Records of where items appear:
"""

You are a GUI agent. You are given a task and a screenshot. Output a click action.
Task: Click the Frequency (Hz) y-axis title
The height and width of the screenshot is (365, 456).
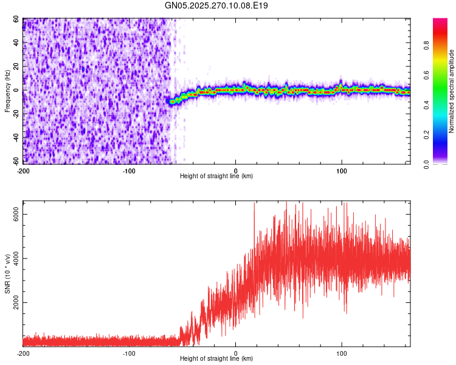[x=8, y=91]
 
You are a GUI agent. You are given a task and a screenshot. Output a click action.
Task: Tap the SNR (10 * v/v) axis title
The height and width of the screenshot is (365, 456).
[x=8, y=274]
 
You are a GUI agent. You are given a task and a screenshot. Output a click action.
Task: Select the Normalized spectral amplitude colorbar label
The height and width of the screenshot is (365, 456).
[x=452, y=91]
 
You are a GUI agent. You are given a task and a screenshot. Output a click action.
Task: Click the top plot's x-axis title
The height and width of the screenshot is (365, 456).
[x=216, y=176]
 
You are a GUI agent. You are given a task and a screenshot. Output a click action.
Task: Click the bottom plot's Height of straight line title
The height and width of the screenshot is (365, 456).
[x=216, y=358]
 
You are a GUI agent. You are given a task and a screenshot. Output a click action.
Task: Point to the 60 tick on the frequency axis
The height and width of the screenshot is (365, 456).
[x=16, y=19]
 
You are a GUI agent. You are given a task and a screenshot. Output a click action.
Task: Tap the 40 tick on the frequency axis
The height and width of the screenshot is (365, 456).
[x=16, y=43]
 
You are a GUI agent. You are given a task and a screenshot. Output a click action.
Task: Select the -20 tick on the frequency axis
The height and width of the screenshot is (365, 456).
[x=16, y=114]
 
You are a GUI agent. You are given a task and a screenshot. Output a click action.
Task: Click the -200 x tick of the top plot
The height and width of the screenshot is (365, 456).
[x=23, y=170]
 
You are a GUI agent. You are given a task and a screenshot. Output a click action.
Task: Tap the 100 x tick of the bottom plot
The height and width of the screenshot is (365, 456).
[x=342, y=353]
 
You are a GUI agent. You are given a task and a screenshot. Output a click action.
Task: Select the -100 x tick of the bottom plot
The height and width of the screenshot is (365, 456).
[x=129, y=353]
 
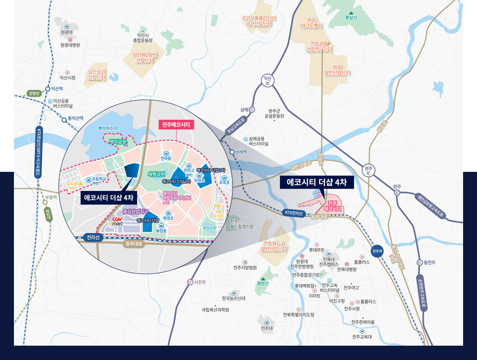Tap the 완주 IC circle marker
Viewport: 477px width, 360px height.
368,171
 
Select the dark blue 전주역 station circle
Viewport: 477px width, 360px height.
377,251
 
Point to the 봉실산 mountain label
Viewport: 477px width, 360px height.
351,17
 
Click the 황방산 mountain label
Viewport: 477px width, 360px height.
263,283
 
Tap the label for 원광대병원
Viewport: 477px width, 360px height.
70,45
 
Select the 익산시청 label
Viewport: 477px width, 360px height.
68,78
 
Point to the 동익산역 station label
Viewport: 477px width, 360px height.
76,119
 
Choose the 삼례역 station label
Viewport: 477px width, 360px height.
240,152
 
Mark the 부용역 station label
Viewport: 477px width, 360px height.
51,197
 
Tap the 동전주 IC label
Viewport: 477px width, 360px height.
430,262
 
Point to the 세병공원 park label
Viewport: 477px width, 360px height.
156,174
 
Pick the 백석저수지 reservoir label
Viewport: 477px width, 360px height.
108,128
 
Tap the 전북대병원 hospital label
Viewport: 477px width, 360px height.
347,269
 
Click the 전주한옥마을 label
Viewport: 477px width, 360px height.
363,322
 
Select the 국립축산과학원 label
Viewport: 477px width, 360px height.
215,309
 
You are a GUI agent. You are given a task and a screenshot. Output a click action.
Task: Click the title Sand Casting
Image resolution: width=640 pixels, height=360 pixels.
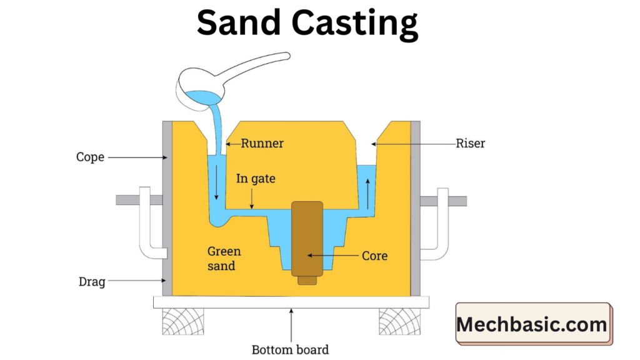pos(307,24)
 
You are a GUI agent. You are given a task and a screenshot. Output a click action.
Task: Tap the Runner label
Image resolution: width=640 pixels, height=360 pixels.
pos(262,144)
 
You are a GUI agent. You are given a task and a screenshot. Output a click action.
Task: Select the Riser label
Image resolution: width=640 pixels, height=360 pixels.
pos(471,144)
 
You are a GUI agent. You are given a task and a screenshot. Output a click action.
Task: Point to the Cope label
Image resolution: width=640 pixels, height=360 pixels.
pos(90,158)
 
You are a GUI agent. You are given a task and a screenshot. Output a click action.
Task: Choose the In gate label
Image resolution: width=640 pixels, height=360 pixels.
pos(256,179)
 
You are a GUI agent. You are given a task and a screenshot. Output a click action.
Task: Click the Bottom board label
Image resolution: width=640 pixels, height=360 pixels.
pos(290,349)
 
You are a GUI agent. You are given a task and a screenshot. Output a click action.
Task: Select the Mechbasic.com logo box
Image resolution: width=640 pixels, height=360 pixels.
pos(532,324)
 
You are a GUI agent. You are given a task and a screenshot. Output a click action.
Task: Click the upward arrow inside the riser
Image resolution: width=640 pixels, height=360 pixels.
pos(368,193)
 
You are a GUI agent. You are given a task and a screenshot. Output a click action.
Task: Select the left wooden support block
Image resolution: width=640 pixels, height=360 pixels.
pos(182,321)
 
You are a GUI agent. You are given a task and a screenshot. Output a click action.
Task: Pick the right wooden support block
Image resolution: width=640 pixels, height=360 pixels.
pos(399,321)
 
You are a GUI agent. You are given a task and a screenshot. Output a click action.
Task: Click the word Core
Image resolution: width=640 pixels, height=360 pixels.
pos(375,256)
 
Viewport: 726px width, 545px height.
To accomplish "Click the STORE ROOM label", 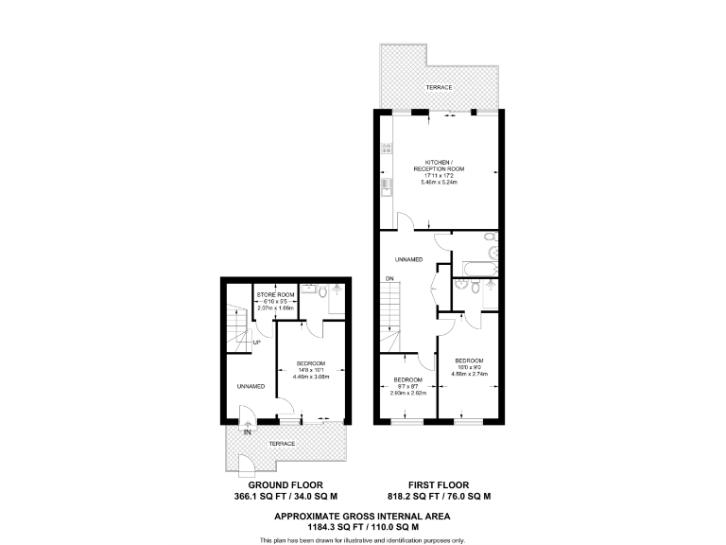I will click(x=277, y=293).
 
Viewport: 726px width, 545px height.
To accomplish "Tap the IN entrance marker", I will click(x=247, y=432).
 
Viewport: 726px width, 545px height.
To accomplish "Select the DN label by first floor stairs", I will click(x=389, y=278).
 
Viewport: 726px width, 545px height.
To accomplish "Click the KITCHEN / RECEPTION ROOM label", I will click(x=437, y=166).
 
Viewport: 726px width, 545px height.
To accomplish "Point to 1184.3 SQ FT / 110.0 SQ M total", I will click(x=362, y=526).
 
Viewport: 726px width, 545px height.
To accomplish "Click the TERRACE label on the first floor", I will click(x=439, y=87).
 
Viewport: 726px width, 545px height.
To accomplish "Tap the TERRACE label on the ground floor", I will click(x=282, y=444).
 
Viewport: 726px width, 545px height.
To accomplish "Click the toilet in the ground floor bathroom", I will click(x=323, y=294).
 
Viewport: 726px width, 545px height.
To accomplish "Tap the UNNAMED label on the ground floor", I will click(x=250, y=386).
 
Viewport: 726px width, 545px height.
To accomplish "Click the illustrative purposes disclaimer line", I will click(x=362, y=539).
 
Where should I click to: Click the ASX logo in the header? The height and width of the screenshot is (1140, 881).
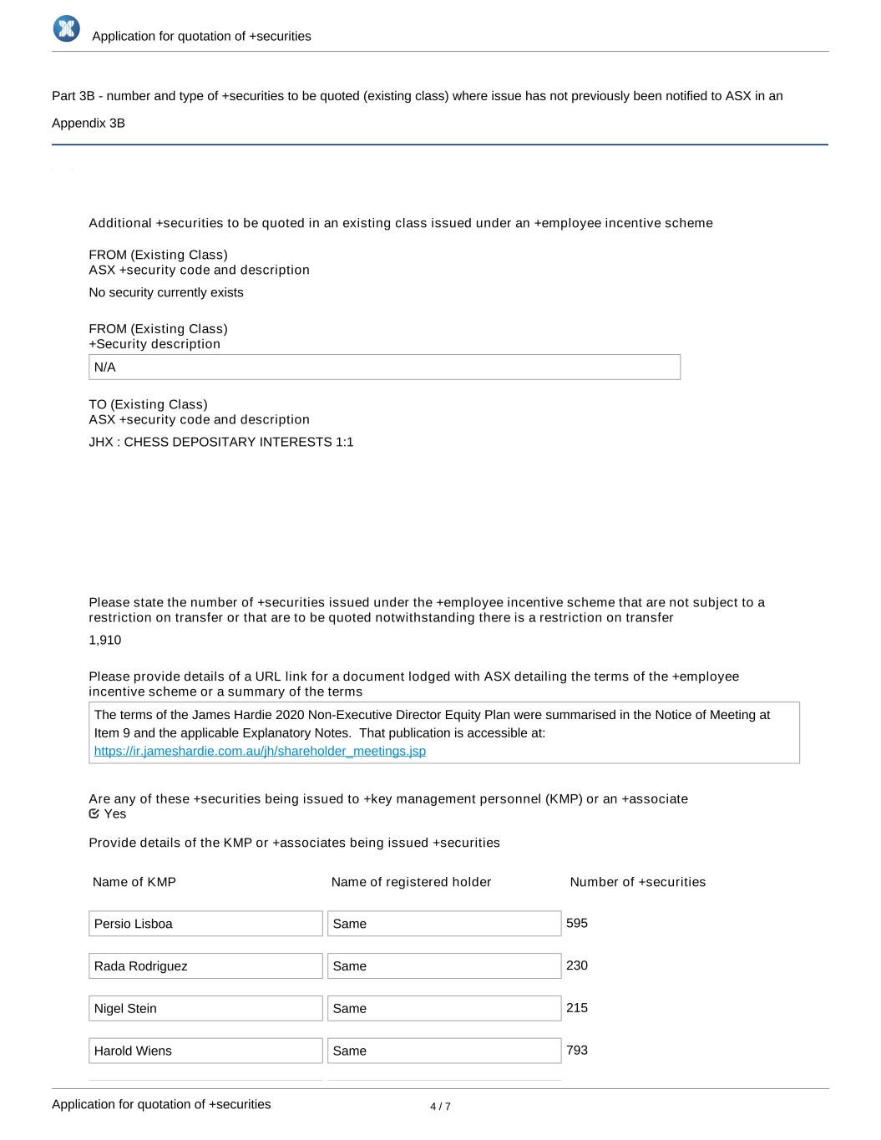click(x=66, y=28)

"""

→ **Stated problem**: Arrange the records from their first line through the line containing "[x=16, y=43]" as a JSON list of strings, one string per line. Omit blank lines, and leave the pictures out.

→ **Result for this exercise**:
[
  "You are a GUI agent. You are given a task and a screenshot. Output a click action.",
  "Task: Click the Frequency (Hz) y-axis title",
  "The height and width of the screenshot is (365, 456).",
  "[x=8, y=91]",
  "You are a GUI agent. You are given a task and a screenshot. Output a click action.",
  "Task: Tap the SNR (10 * v/v) axis title",
  "The height and width of the screenshot is (365, 456).",
  "[x=8, y=274]",
  "You are a GUI agent. You are given a task and a screenshot. Output a click action.",
  "Task: Select the Normalized spectral amplitude colorbar label",
  "The height and width of the screenshot is (365, 456).",
  "[x=452, y=91]",
  "You are a GUI agent. You are given a task and a screenshot. Output a click action.",
  "Task: Click the top plot's x-axis title",
  "The height and width of the screenshot is (365, 456).",
  "[x=216, y=176]",
  "You are a GUI agent. You are given a task and a screenshot. Output a click action.",
  "Task: Click the bottom plot's Height of straight line title",
  "The height and width of the screenshot is (365, 456).",
  "[x=216, y=358]",
  "You are a GUI agent. You are given a task and a screenshot. Output a click action.",
  "Task: Point to the 60 tick on the frequency axis",
  "The height and width of the screenshot is (365, 456).",
  "[x=16, y=19]",
  "You are a GUI agent. You are given a task and a screenshot. Output a click action.",
  "Task: Tap the 40 tick on the frequency axis",
  "The height and width of the screenshot is (365, 456).",
  "[x=16, y=43]"
]